__Work to complete__
Reproduce only the lines from the one containing "This screenshot has width=1568, height=738." up to and including the one containing "(x=792, y=59)", swapping "dropdown" for "menu" and leaving everything else unchanged.

-- Start of Input material --

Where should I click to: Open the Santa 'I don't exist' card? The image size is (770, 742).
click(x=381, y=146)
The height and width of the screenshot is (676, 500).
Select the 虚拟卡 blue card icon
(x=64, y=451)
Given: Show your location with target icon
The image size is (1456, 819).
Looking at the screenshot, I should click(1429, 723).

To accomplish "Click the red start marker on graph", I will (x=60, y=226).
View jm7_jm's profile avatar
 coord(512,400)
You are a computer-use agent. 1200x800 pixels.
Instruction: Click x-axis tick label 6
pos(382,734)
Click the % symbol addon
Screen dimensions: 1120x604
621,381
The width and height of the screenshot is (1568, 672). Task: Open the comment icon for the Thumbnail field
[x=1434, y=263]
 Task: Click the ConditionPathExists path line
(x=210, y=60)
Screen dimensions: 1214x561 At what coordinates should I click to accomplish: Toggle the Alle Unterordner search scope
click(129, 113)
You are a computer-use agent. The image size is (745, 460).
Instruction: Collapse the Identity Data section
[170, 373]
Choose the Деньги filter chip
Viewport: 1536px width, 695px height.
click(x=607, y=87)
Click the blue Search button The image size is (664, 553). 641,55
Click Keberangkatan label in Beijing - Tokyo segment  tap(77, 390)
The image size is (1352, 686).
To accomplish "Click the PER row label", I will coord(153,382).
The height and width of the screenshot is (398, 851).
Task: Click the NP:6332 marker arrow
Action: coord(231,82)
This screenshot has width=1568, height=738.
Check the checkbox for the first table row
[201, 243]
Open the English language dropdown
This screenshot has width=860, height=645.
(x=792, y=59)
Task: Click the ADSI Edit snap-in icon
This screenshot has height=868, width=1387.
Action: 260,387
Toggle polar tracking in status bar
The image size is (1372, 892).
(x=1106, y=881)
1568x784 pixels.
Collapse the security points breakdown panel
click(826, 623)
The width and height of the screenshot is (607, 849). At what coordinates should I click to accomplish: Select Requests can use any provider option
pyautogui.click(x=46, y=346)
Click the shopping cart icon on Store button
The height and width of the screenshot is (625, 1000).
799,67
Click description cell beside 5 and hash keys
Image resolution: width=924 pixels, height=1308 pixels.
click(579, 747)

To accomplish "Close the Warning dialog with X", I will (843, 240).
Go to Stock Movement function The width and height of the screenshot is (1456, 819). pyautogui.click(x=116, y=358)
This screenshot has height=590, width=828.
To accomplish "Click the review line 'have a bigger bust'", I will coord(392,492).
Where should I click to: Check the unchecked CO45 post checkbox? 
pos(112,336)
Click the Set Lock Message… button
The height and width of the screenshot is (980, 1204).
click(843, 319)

-- End of Input material --

__Exercise solution__
This screenshot has width=1568, height=738.
Check the checkbox for the first table row
[201, 243]
Open the English language menu
This screenshot has width=860, height=645.
(x=792, y=59)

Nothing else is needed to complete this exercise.